投稿: yurikamome122 | 2015年6月 6日 (土) 06時24分
yurikamomeさん、こんにちは。
忘れていた、この曲と、ハイティンク盤に出会って、即購入しました。
予想通りの、暖かな世界に、満足です。
メータ&イスラエルもありましたね。
そして、さんまさんでしたか。
あと、小澤さんは、バーンスタイン譲りの、語り上手なのですね、サービス精神も満点、それと、プレヴィンもミア・ファーローと、自身とで2度の録音。
ほんと、大指揮者がよく取り上げてますね。
クナと、メンゲルベルク、思うだけで、笑みがこぼれてしまいます(笑)
あと、ショルティ閣下の語りとか、カルロスの、同じく語りとか、これらもきっと、命がけの演奏が出来上がったものといえよう。。。デス(笑)

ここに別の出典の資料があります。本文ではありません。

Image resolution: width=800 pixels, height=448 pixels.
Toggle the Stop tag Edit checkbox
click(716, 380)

投稿: yokochan | 2015年6月 6日 (土) 09時37分
ハイティンク盤の「ピーターと狼」、プライの語りだったのですね。きっと温かみのある低音でしょうね。改めて手持ち盤を探すと①レヴァイン/聖ルカO②ケーゲル/SKD③プレヴィン/LSOの3種もありびっくり!①は語りが映画「氷の微笑」のシャロン・ストーンです。子供向けだけでなく大人も耳を傾けられます。巧い!②は東独時代のSKDが聴けます。語りはドイツ語で独文出身の私には懐かしい!指揮者共々個性盤です。③は映画「ローズマリーの赤ちゃん」のミア・ファーローが語り、ストーンと異なり優しい語り口が魅力か? 3枚の中から1枚選ぶと①かな?この盤には他に映画「月の輝く夜に」のシェールがブリテン「青少年の為の管弦楽入門」の、「ダイ・ハード」のサミュエル・L.ジャクソンがコープランド「リンカーンの肖像」の語りをしているからです。そうそう確かドラティ盤ではショーン・コネリーが語りだったのではないでしょうか? 久しぶりに聴く機会を与えていただきありがとうございました。

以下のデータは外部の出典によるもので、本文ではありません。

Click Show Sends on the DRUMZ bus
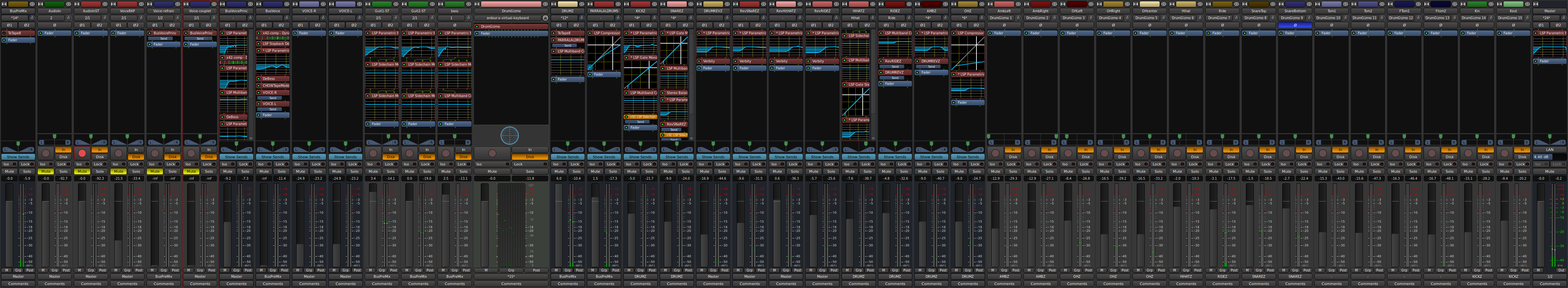 [567, 157]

投稿: ornellaia | 2015年6月 6日 (土) 11時15分
yokochanさん
遠い遠い昔、マゼール・フランス国立放送管の録音をレコード藝術で批評していたのを思い出します。動物の謝肉祭とカップルで、どちらのナレーションだったか忘れましたが、一方が黒柳徹子、もう一方が小山田宗徳でした。批評者は、黒柳徹子は聴き手の心を捉える流石のナレーション、ただし小山田宗徳の方は、聴き手に「そのうち何かが起こるぞ!」という不安感を与えるようなナレーションで、いただけない、と書いてありました。この後者の批評が面白くて、忘れられないものでした。なお、当時は「マーツェル」と呼ばれていましたっけ。
投稿: 安倍禮爾 | 2015年6月 7日 (日) 17時37分
ornellaiaさん、こんにちは。
プライの語り、おっしゃるとおりに、あたたかな低音でした。
水車屋の娘のイメージで、パパゲーノじゃないです(笑)
そして、たくさん、お聴きですね!
S・ストーンのレヴァイン盤は、そのカップリングも含めて魅力的ですね。
そして夫婦時代のM・ファーロウとプレヴィン盤も懐かしいです。
後年の自身の語りによるRPO盤は、そういえば持ってましたが、影が薄いですね。。
あと、世界各国で、いろんなナレーターで変えて録音した、アバド盤。
日本は、板東玉三郎でしたが、わたしの盤は、カレーラスによるスペイン語盤で、ペドロになってました(笑)
投稿: yokochan | 2015年6月 9日 (火) 00時13分
安倍禮爾さん、こんにちは。
マーツェル読み時代のお話、面白いですね。
DG録音でしょうか。
さきほど、HMVのサイトでサンプルをつまみ聴きしましたが、マゼールの指揮は、かなり雄弁ですね。
おっとりとしたハイティンクと大違いでした(笑)
そして黒柳さんの声が、ハイトーン。もう40年前の声なんですね。
しかし、マゼールは、面白い指揮者でした。
膨大な録音、聴いてないものも多く、楽しみが増えました。
ご案内、ありがとうございます。